▸ Given instruction
Format the lines starting at the line containing "You are a GUI" and ending at the line containing "Click the partially visible Warranty heading" as a JSON list of strings, one string per line, leaving out blank lines.
* Begin Input records *
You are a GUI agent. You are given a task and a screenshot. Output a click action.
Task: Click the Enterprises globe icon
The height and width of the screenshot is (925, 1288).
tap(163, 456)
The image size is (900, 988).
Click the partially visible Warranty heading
* End Input records *
* Begin Input records *
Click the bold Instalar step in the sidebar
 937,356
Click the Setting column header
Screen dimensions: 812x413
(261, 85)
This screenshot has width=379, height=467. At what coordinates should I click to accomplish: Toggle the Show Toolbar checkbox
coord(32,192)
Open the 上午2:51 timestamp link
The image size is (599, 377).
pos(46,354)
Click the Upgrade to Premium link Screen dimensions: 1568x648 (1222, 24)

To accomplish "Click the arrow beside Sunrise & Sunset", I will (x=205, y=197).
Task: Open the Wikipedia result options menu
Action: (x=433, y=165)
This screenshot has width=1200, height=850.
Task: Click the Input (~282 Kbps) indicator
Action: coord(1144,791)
* End Input records *
▸ Task response
[
  "You are a GUI agent. You are given a task and a screenshot. Output a click action.",
  "Task: Click the Enterprises globe icon",
  "The height and width of the screenshot is (925, 1288).",
  "tap(163, 456)",
  "The image size is (900, 988).",
  "Click the partially visible Warranty heading"
]